Y	Hacker News new \| ask \| show \| jobs


	by NewDimension 2373 days ago
	Somewhat offtopic, do you know of a library that would allow me to select an area of a PDF through a GUI and only read the text in those coordinates?

7 comments

ncallaway 2373 days ago

The tesseract-cli (and so I'm sure the library also) will give you HOCR output, which is an HTML format that gives you the text, with bounding boxes around paragraphs and individual characters.

https://github.com/tesseract-ocr/tesseract/wiki/Command-Line...

It's not quite what you want, but I think you could probably filter the output based on the selected region and pretty quickly get what you want.

link

narayanans 2372 days ago

Try tabula[0]

It is opensource and runs on Java.You can also extract the areas of interest in the pdf and run it via cmdline[1].You can get more details if required on my blog[2]
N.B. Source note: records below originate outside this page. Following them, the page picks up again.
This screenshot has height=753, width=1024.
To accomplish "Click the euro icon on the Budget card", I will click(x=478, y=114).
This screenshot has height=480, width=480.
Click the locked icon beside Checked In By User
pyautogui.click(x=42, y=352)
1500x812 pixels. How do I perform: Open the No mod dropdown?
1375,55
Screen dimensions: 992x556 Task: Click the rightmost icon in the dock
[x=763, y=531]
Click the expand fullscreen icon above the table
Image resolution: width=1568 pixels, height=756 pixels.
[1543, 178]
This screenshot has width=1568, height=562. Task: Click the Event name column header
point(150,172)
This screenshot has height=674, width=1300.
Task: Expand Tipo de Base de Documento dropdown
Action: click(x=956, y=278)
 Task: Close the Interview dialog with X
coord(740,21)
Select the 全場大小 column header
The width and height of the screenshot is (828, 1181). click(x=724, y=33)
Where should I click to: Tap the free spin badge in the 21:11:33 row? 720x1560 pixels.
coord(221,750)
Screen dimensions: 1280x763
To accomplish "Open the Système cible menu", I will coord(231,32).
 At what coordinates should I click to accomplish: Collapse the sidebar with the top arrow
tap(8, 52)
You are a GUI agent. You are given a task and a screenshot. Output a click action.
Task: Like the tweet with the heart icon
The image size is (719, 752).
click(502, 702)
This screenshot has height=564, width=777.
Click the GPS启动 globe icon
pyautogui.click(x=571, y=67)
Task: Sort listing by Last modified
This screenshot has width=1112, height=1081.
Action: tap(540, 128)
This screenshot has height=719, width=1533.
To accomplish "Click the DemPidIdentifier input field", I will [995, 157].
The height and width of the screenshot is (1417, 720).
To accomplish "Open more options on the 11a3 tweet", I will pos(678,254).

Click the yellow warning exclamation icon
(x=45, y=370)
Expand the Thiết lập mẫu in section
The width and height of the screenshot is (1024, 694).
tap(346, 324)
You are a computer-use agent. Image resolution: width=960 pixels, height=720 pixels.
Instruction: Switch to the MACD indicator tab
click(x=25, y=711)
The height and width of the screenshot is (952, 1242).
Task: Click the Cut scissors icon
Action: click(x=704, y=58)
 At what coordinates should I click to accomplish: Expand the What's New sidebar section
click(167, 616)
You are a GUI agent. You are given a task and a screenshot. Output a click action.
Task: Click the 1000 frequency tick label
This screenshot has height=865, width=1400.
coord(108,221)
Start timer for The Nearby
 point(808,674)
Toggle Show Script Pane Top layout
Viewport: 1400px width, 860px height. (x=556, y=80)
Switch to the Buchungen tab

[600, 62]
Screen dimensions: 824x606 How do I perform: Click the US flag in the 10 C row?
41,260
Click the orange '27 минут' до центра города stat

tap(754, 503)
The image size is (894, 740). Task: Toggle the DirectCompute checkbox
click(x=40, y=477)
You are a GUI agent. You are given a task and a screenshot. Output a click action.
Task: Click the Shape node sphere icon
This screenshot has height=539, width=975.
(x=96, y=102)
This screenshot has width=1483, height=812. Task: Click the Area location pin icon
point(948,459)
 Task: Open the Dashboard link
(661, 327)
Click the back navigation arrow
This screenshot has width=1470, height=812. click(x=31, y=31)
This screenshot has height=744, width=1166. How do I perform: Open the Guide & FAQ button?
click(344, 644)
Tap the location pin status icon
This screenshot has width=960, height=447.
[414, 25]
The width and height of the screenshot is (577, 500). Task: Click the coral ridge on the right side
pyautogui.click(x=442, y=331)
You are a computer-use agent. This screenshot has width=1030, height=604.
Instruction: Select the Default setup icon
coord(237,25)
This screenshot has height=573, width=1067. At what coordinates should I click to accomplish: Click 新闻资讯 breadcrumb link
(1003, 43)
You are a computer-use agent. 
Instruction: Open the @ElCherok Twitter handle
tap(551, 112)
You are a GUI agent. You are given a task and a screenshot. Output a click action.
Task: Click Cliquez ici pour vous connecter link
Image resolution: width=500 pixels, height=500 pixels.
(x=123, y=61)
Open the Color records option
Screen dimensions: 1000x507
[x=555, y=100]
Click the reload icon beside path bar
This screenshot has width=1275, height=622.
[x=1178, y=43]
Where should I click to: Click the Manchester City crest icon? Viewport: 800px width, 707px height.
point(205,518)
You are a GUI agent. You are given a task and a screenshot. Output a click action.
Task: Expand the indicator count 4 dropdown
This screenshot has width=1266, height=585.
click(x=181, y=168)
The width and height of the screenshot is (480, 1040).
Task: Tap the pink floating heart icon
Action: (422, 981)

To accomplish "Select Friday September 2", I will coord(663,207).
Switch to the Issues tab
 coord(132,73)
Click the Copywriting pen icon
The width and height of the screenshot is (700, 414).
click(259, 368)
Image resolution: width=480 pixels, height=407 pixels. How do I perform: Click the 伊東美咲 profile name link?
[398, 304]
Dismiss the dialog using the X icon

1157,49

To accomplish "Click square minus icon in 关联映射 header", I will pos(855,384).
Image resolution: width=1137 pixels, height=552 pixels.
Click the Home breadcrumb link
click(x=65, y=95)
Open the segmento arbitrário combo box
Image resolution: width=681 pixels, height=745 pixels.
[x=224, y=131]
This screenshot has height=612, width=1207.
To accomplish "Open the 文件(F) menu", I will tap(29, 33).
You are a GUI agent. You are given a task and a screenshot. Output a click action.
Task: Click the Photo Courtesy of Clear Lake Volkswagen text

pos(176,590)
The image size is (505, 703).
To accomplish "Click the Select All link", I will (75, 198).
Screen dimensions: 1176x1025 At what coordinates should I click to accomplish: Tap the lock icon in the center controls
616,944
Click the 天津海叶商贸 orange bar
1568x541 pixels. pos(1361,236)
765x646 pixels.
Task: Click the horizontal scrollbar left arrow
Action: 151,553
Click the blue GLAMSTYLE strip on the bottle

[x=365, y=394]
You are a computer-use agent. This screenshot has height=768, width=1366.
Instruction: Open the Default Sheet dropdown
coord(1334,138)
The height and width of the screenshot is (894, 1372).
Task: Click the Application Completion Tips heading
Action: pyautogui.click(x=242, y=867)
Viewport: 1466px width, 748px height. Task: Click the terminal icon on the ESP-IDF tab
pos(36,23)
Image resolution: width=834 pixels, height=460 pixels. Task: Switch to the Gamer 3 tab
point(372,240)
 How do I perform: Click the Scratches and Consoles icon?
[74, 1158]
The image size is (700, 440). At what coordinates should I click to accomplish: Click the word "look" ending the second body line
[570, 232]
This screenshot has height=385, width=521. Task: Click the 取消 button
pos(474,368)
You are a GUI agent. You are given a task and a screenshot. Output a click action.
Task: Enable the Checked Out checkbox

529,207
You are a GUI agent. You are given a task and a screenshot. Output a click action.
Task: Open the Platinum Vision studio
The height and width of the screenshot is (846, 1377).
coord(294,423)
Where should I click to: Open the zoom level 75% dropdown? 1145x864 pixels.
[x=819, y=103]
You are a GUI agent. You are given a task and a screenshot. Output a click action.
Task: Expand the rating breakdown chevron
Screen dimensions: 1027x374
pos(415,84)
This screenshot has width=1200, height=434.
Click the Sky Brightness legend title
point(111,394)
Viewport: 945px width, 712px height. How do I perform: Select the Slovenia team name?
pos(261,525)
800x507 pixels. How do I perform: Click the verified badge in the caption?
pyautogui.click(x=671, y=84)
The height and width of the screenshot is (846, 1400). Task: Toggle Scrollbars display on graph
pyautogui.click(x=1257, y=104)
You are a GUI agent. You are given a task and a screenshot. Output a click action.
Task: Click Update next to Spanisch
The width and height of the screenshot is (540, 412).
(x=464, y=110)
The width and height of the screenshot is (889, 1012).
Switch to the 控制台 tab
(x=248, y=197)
[0]https://tabula.technology/

[1]https://github.com/tabulapdf/tabula-java/wiki/Using-the-comm...

[2]https://narayanansiyer.com/Tabula/tabula/

link

sailfast 2372 days ago

I think the Project Naptha extension by the folks that wrote this library will do that, no? https://projectnaptha.com/

Not sure if it only reads at those coordinates vs. OCRing the whole thing (for example if you were legally prohibited from OCRing content outside a certain coordinate space), but it is selectable.

link

severine 2372 days ago

You could simply pipe an area screenshot to tesseract, discard the input image and get the tesseract output, am I wrong?

link

NewDimension 2372 days ago

That sounds like a valid approach, any idea what tools I could use to get the define the area and get the screenshot?

link

severine 2372 days ago

You possibly have one installed. Mine comes with my desktop (Xfce), and gives me a GUI and a CLI to take screenshots of the full desktop, any window, or a particular area defined by crosshairs.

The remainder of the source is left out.